__Request__
Rewrite the passage of the earnings article between "The Trade Desk reported" and "from $0.02 to $0.14.", inclusive, changing "The Trade Desk" to "TTD" throughout.

__Source excerpt__
━━━━━━━━━━━━━━━━

The Trade Desk Q4 earnings: what advertising recession?

The Trade Desk reported Q4 2022 earnings today, revealing year-over-year revenue growth of 24% for the quarter (to $491MM) and 32% for the full year (to $1.6BN). Notably, The Trade Desk’s year-over-year growth rate in Q4 2022 matched that of Q4 2021, while net income grew by nearly 8x from $8MM to $71MM and EPS grew from $0.02 to $0.14.

This performance stands in stark contrast with that of the major social media advertising platforms: Meta saw revenue decline by 4%; Snap saw revenue increase by just 0.15%; and YouTube saw revenue decline by 8% in the same period. In The App Tracking Transparency Recession, attribute the divergence in commercial realities between The Trade Desk and the largest social media platforms to the effects of Apple’s App Tracking Transparency (ATT) privacy policy, which was introduced in April 2021 but did not reach a majority of iOS devices until June 2021. Until Q4 2022 results were released — which happened a few weeks after the ATT Recession piece was published — the social media platforms were primarily blaming economic headwinds for their advertising revenue misfortunes. My argument with the ATT Recession is that juxtaposing the revenue outcomes of social media platforms, which were the primary casualties of ATT, with those of advertising platforms that were wholly or in the majority not impacted by ATT reveals two things:

  1. The notion of a broad-based, macroeconomic-driven advertising recession cannot be substantiated by data;
  2. To the extent that an advertising recession exists, it is almost entirely confined to the social media category.

━━━━━━━━━━━━━━━━

__Dataset content__
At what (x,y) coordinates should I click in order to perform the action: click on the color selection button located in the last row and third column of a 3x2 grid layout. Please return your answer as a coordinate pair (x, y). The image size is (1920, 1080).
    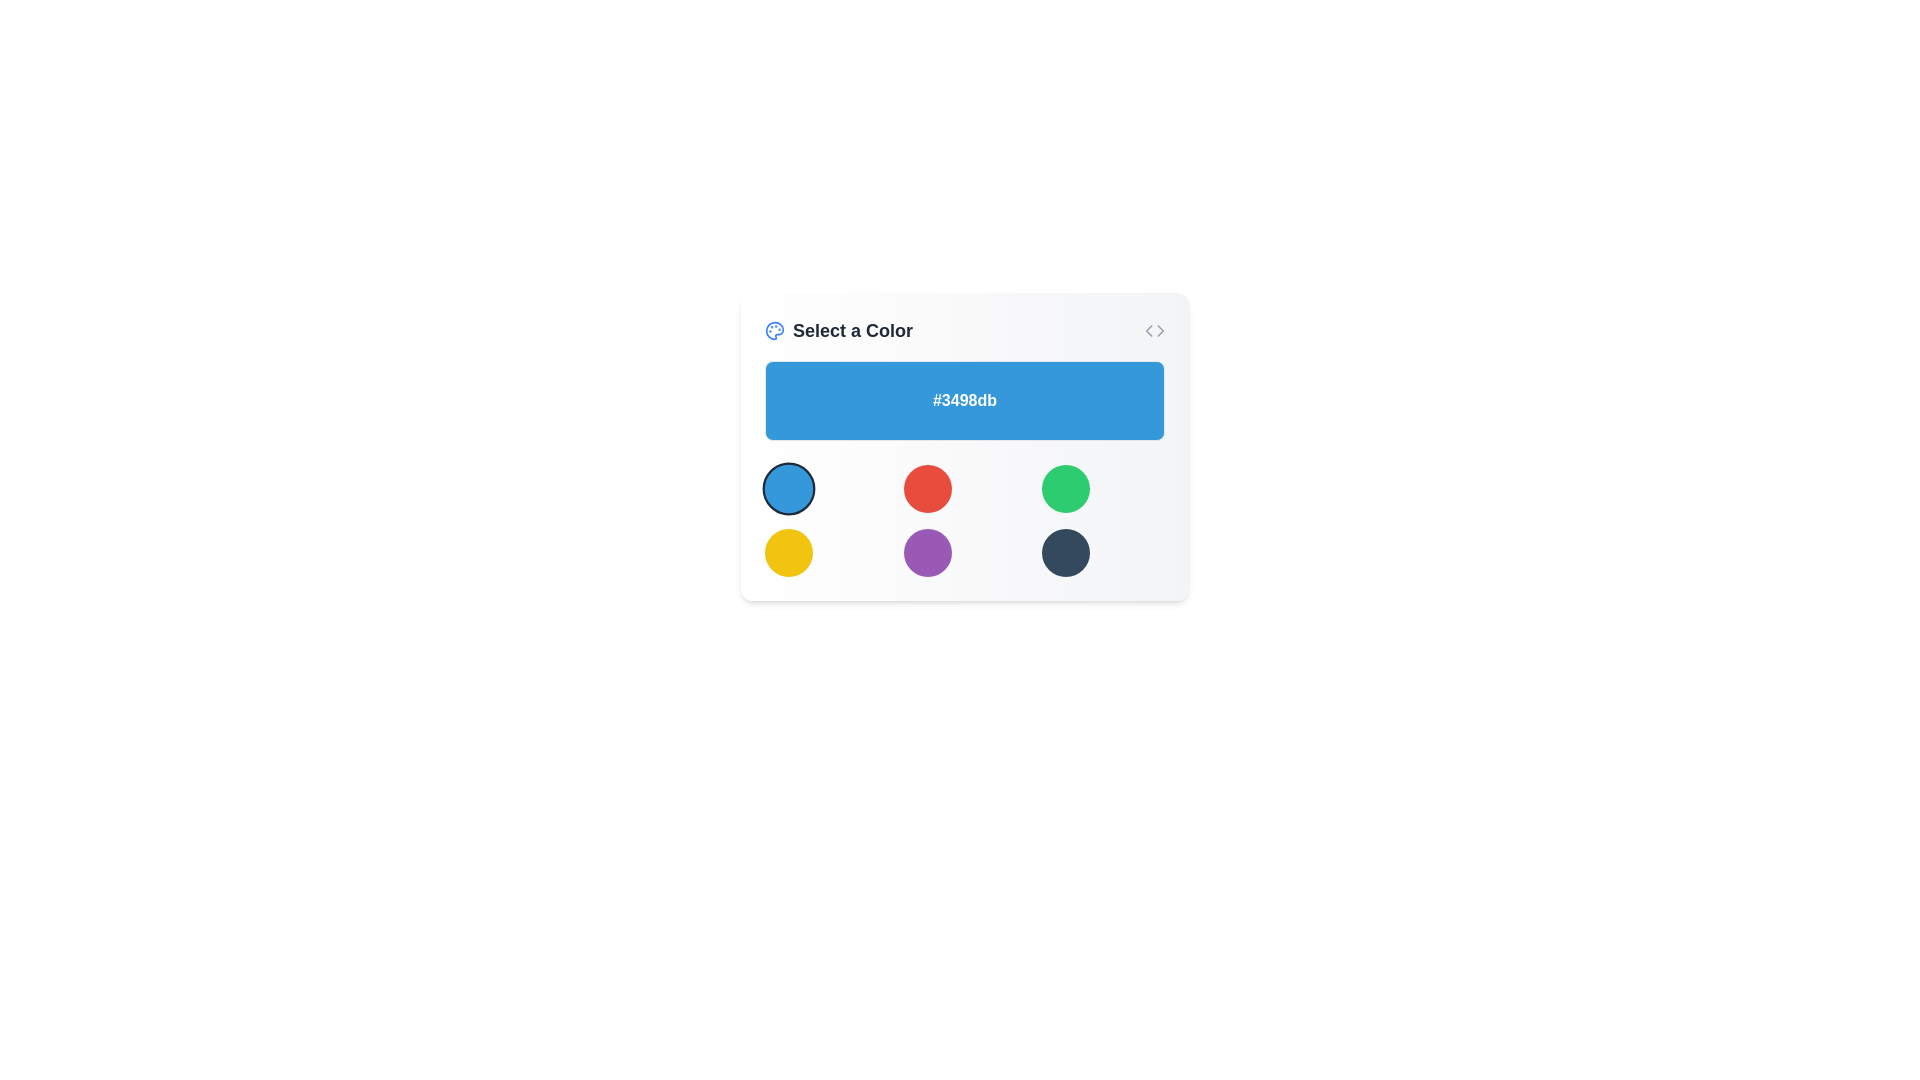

━━━━━━━━━━━━━━━━

__Response to this task__
TTD reported Q4 2022 earnings today, revealing year-over-year revenue growth of 24% for the quarter (to $491MM) and 32% for the full year (to $1.6BN). Notably, TTD’s year-over-year growth rate in Q4 2022 matched that of Q4 2021, while net income grew by nearly 8x from $8MM to $71MM and EPS grew from $0.02 to $0.14.